WHAT THIS TASK INVOLVES. Beginning with the line that holds "This screenshot has width=2038, height=1322." and ending with the last line of the entries below, copy every line exactly and nothing else, with the pictures left out.
*** Opening of RECORDS TO PROCESS ***
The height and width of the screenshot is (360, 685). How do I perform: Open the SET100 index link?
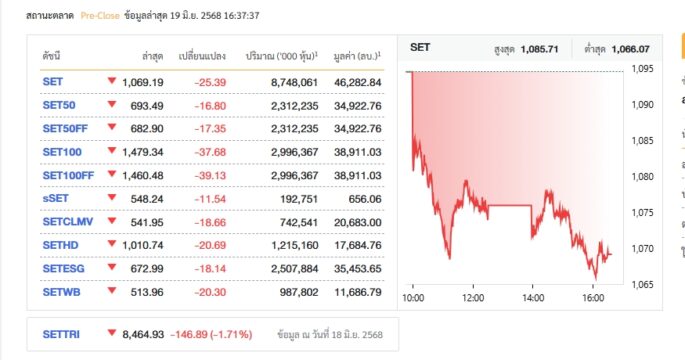[x=62, y=152]
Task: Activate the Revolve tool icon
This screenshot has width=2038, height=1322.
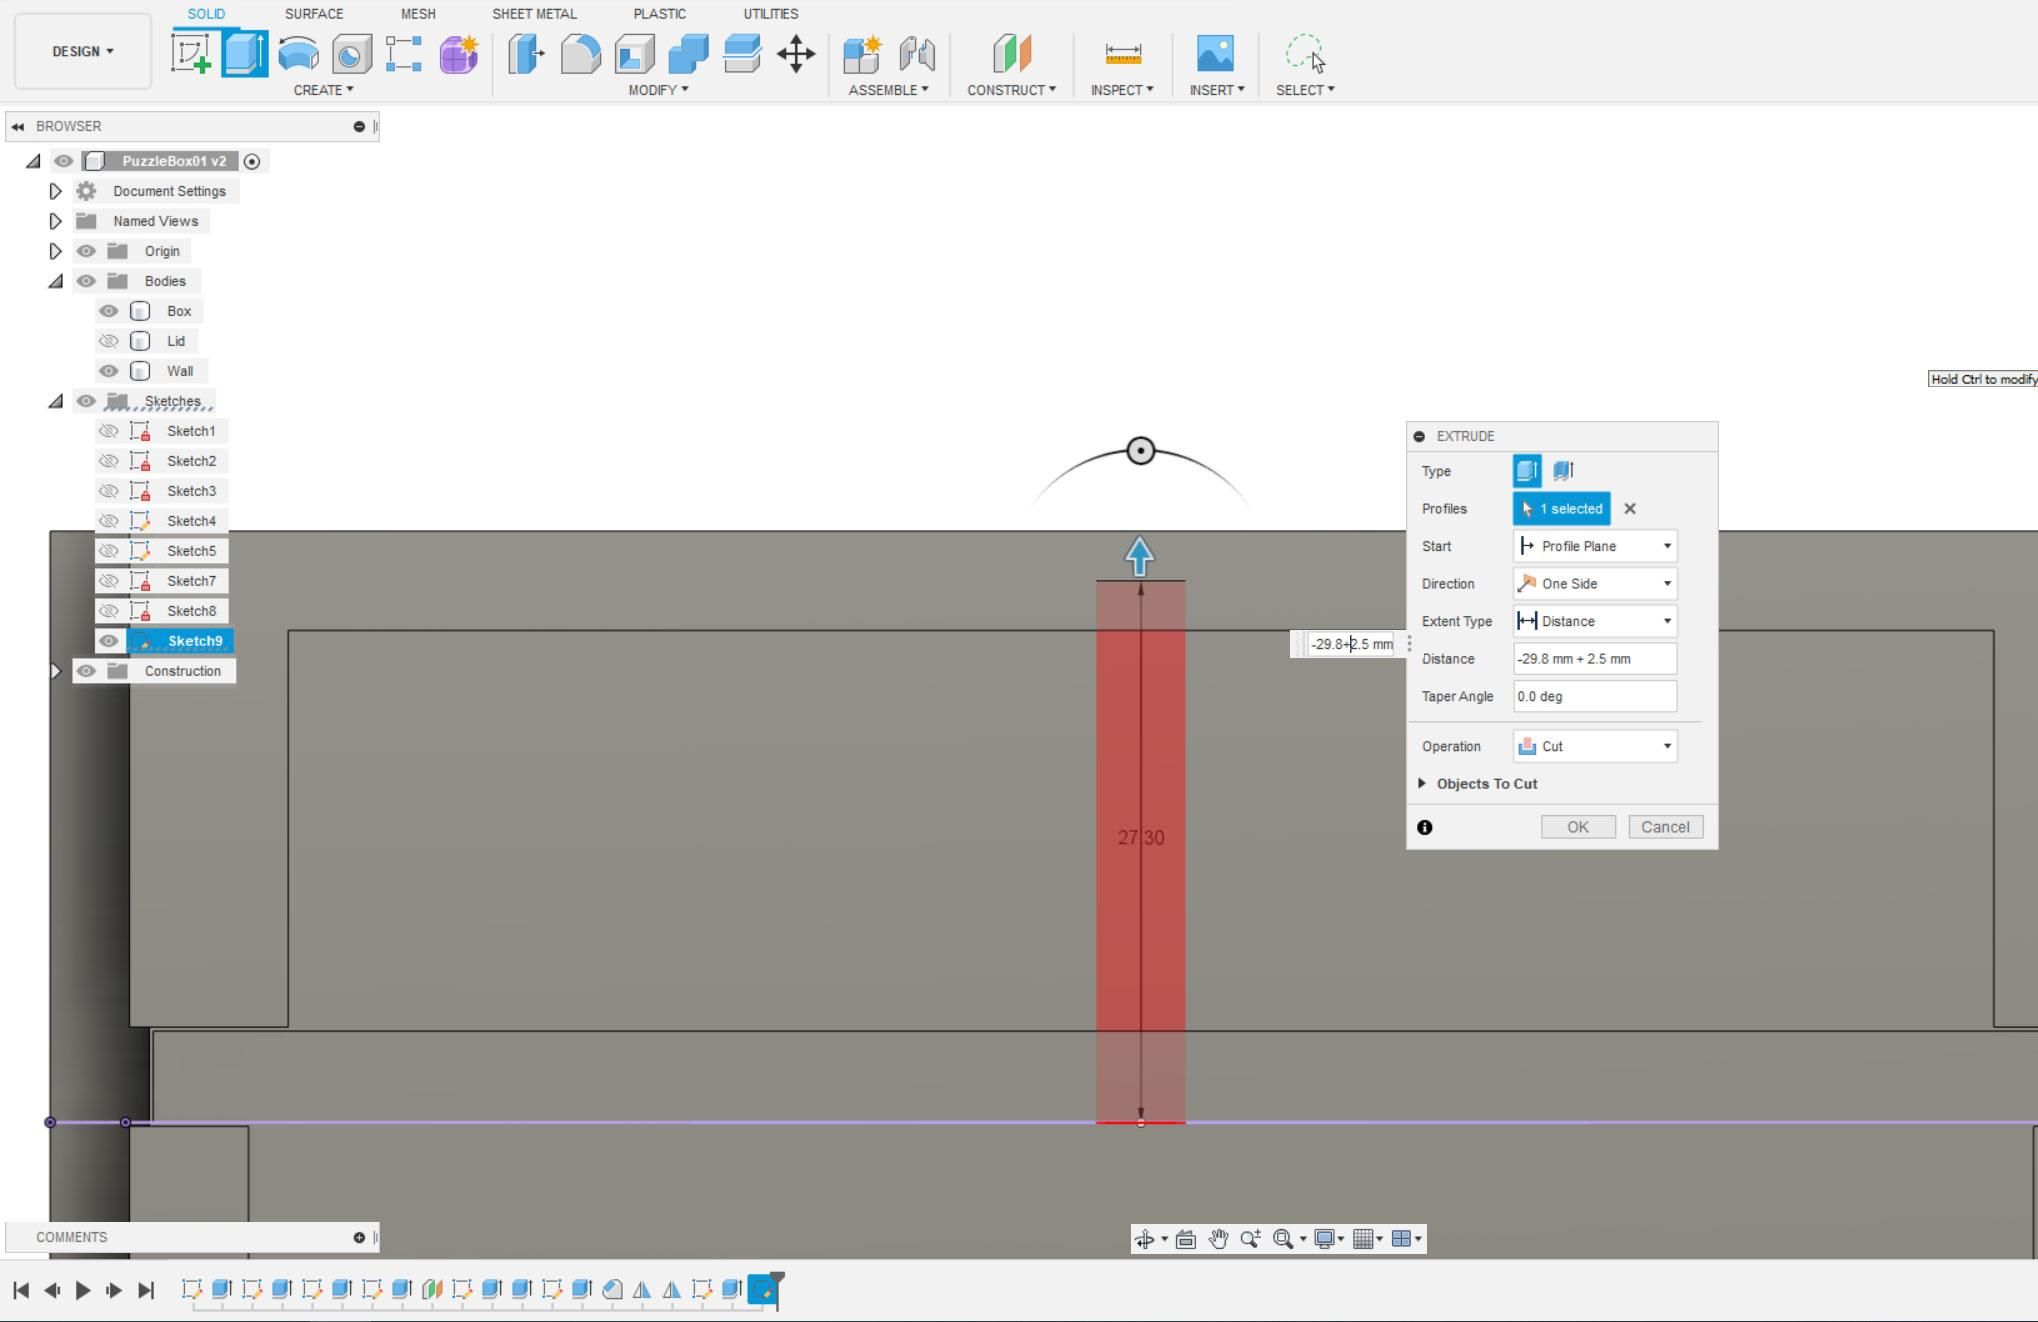Action: (x=298, y=53)
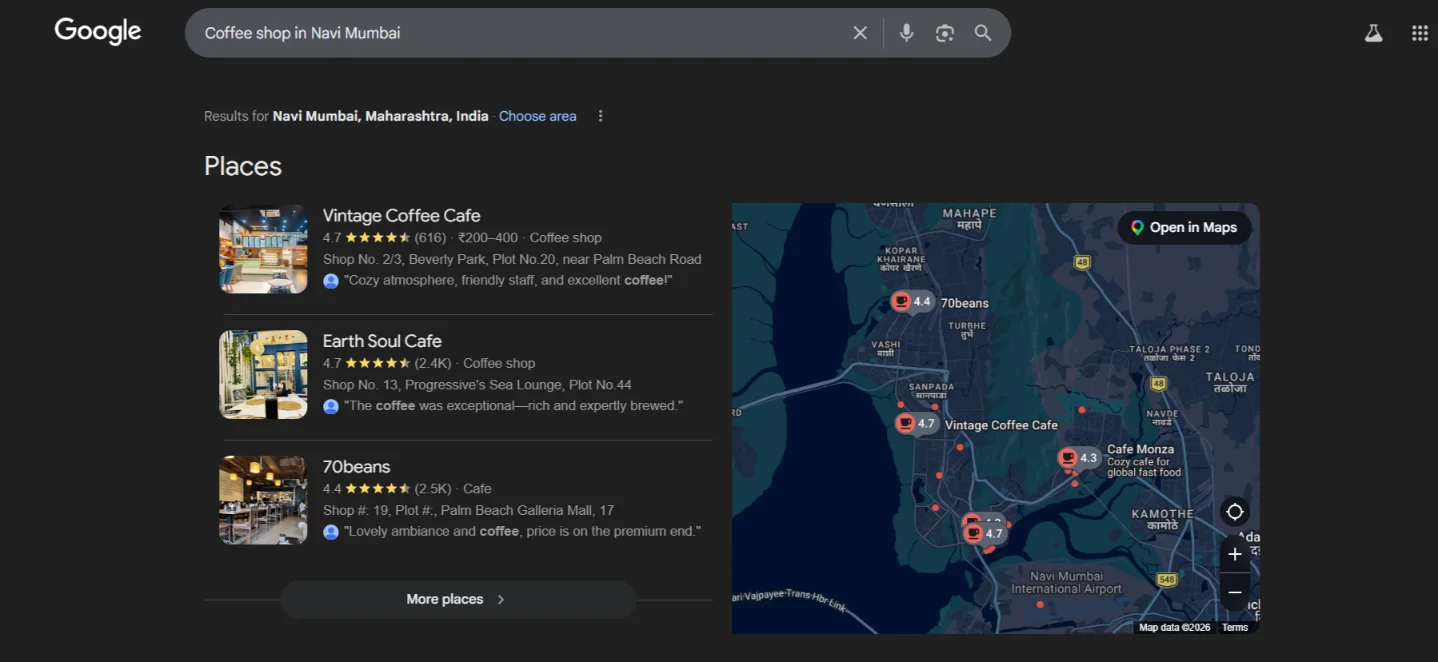Click inside the search input field

tap(500, 32)
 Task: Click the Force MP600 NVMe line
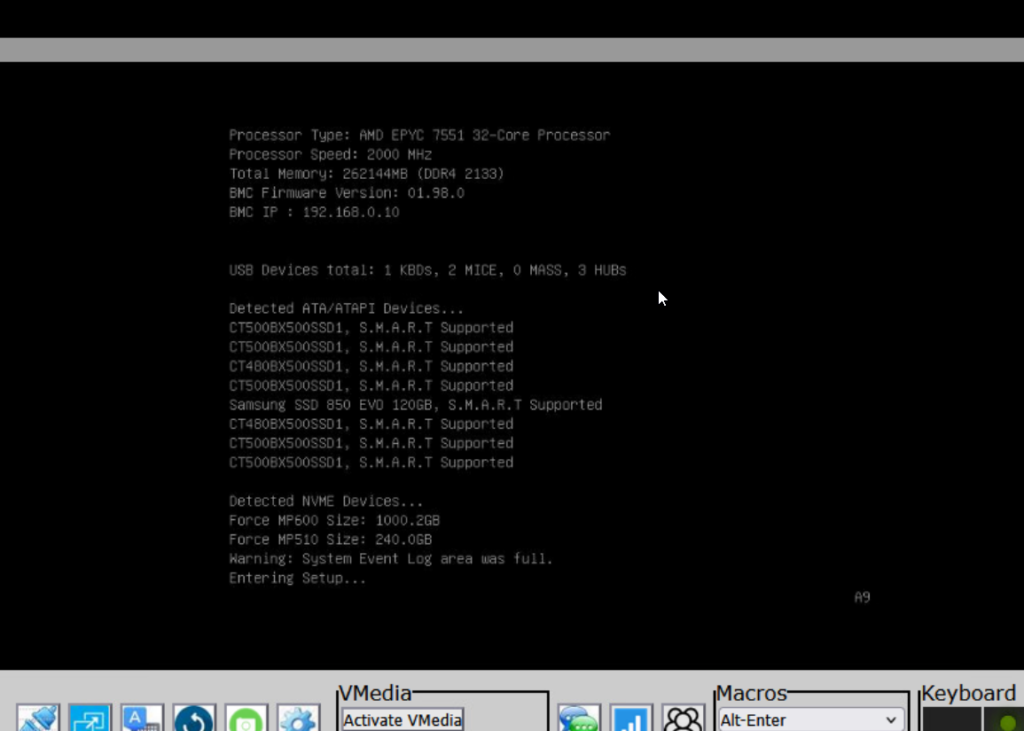[334, 520]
*** Close of RECORDS TO PROCESS ***
WRITTEN RESPONSE.
This screenshot has width=2038, height=1322.
Action: (x=298, y=53)
Click inside the search input field

tap(500, 32)
 Task: Click the Force MP600 NVMe line
[334, 520]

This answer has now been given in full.